As for gameplay, Swords & Sworcery has little interest in established conventions. There are no rules to learn before play...you just jump right in. You are prodded at times with enigmatic phrases; Trespass, Look, Listen, Touch, Believe, and part of the challenge is to figure out what they mean. At crucial stages the game's narrator--a Rod Serlingesque dude in a suit with a cigar and a really big chair--will appear to address you, the player, directly, with cryptic instructions and explanations. Because in Sword & Sworcery there is no "fourth wall." From the very start the game makes it clear that you, the player, are going through the journey as surely as the protagonist is. In fact she--the Scythian warrior monk you play throughout the game--never once says "I." Her pronoun of choice is "we," speaking for you and her. Combat is handled by blocking with a shield and parrying with a sword, and you start the game with five "health levels" (the only stat you have). In a brilliant and complete inversion of other RPGs, after each of the game's four episodes one of those health levels actually disappears. This is a game about mortality, after all, and she is growing old, making it harder to reach the end. For the rest, this is your Hero's Journey as much as hers. You begin a novice and learn as you go.

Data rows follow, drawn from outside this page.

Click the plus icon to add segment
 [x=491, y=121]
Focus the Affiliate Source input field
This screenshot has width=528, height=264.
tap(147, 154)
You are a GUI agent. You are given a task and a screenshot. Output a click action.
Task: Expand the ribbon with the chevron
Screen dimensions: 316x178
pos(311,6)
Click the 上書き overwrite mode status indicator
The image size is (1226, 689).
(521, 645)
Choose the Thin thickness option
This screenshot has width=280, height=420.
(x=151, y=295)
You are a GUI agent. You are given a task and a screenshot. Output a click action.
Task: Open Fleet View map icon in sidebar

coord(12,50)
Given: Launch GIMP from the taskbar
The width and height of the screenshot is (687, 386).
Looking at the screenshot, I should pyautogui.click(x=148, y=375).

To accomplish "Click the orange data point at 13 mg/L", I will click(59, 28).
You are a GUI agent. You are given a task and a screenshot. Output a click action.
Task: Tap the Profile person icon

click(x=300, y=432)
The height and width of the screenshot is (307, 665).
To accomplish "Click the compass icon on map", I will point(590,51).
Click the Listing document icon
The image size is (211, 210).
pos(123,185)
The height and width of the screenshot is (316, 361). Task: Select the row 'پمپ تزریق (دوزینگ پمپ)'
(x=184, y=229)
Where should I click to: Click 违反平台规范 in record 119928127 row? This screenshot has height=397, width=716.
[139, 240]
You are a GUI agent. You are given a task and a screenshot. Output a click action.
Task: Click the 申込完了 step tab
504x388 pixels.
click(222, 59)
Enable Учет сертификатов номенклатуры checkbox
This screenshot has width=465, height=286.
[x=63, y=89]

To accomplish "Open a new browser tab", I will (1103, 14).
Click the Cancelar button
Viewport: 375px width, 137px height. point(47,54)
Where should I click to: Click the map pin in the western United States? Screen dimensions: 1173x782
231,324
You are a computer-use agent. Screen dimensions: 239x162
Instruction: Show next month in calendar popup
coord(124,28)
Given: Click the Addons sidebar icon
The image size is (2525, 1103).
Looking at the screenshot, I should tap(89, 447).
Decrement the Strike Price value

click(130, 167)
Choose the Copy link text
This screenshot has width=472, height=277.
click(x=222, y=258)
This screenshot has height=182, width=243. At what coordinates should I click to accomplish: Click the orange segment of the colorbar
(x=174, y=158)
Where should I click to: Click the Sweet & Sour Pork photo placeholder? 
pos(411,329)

On a random note, the game was released in the US on the vernal equinox and in Japan on the summer solstice. The phase of the moon--our moon, the real moon up the in the sky--is essential to unlocking some of the game's episodes. That means you need to play it over a lunar month at least, waiting for the moon to be in phase. If you can think of anything cooler, drop me a line.
In conclusion, there is a line in the Indian epic, the Mahabharata (composed around the same period as the setting of this game) that kept coming back to me as I played. Maybe it had something to do with the fact that the author of that epic would stop every now and again to address the reader directly too. Anyway, it was there in the back of my head as I encountered each Jungian archetype--the Sheperdess, the Woodcutter, the Wolf, the Deathless Spectre. "This is a story about you...and if you listen, at the end you will be a different person than when we began."
That's Sword & Sworcery in a nutshell.